# 2001 Yukon fuel pump replacement steps



## bobo6024 (May 11, 2010)

I have a 2001 Yukon, needs a new fuel pump, been a while since I replaced one, could some one please walk me thru the steps?


----------



## Raylo (Feb 12, 2006)

On a high level the procedure is simple: vent fuel pressure at the fuel rail, drop the tank, disconnect the electrical connectors and fuel lines at the tank, remove the level sending unit and fuel pump out the opening in the tank, pop in the new fuel pump, then put it all back together. If you have specific questions about any of these steps for your vehicle, ask. There is probably someone here that can help.


----------



## kjms1 (Jun 4, 2010)

If the truck still runs ... run it low on fuel those tank get heavy and your not in the best position on your back

are you changing just the pump or the whole unit?? 

at the gas fill cap remove unbolt it from the truck (3 screws) so its lose and the ground strap when you drop the tank or you can mess with the hoses & clamps at the tank

drop the tank low enough so you can get to the fuel lines at the sending unit and undo them, unplug the wire plug... *just not sure if the 2001 has the nuts or the plastic lock clip that needs a special tool to release then* 
when the tank is out blow or clean the top around the sending unit dont need any dirt going in the tank


----------

··········

▶ **REQUIRED WORK**
**A)** In the fuel pump thread, rewrite the part that opens with the words containing "## Raylo (Feb" and closes with "the whole unit??", substituting "fuel injector rail" for "fuel rail".
**B)** Answer these questions about the fuel pump thread:
(i) What model year is the Yukon that needs a new fuel pump?
(ii) How many screws hold the gas fill cap to the truck?
(iii) Where should fuel pressure be vented?
The listing has no connection to the fuel pump thread.

Listing of locating words and elements:
··········

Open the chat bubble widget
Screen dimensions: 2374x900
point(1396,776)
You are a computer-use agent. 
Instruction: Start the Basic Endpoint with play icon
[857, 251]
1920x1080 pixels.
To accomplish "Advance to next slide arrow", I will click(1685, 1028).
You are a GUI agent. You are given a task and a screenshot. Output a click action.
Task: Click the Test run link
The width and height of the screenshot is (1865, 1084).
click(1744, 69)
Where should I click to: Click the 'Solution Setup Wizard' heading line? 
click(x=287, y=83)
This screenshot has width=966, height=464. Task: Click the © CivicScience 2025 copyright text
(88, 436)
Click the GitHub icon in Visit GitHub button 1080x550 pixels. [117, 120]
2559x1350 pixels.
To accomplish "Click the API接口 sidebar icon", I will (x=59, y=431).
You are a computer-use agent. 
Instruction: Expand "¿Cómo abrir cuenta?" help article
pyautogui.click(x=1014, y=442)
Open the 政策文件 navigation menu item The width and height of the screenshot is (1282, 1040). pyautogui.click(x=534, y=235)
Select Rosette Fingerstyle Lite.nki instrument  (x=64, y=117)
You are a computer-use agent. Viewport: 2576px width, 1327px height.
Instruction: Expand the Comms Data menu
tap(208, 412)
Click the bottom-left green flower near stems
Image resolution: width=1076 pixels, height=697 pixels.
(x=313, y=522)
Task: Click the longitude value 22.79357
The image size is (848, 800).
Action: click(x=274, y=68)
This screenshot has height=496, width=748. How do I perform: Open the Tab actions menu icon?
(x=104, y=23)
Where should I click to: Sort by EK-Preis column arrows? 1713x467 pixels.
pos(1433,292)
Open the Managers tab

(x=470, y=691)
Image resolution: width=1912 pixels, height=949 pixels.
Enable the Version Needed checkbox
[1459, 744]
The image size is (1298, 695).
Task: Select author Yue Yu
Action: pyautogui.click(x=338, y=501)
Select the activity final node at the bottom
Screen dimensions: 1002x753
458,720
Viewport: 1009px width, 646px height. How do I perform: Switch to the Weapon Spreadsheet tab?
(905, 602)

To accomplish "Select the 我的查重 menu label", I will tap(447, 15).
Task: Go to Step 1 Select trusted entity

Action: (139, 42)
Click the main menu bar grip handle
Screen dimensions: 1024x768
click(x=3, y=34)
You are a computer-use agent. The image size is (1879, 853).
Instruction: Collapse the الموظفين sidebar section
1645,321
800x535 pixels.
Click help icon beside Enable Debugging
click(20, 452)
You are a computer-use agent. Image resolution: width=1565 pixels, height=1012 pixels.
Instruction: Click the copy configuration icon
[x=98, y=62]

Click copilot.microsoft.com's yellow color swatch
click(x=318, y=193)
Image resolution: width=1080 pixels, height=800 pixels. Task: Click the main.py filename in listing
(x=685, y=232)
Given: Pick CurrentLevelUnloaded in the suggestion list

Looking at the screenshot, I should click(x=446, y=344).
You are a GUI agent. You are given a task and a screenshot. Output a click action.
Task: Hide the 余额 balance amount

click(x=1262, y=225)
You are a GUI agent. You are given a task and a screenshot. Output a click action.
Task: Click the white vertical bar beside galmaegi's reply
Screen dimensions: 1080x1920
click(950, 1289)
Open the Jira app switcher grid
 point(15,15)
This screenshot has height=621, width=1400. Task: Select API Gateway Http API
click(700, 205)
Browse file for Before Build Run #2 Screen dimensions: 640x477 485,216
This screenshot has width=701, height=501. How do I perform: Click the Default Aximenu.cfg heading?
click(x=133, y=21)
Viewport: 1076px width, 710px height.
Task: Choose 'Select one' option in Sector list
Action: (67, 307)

··········

▶ **CORRECT ANSWERS**
**A)**
## Raylo (Feb 12, 2006)

On a high level the procedure is simple: vent fuel pressure at the fuel injector rail, drop the tank, disconnect the electrical connectors and fuel lines at the tank, remove the level sending unit and fuel pump out the opening in the tank, pop in the new fuel pump, then put it all back together. If you have specific questions about any of these steps for your vehicle, ask. There is probably someone here that can help.


----------



## kjms1 (Jun 4, 2010)

If the truck still runs ... run it low on fuel those tank get heavy and your not in the best position on your back

are you changing just the pump or the whole unit??

**B)**
(i) 2001
(ii) Three
(iii) At the fuel rail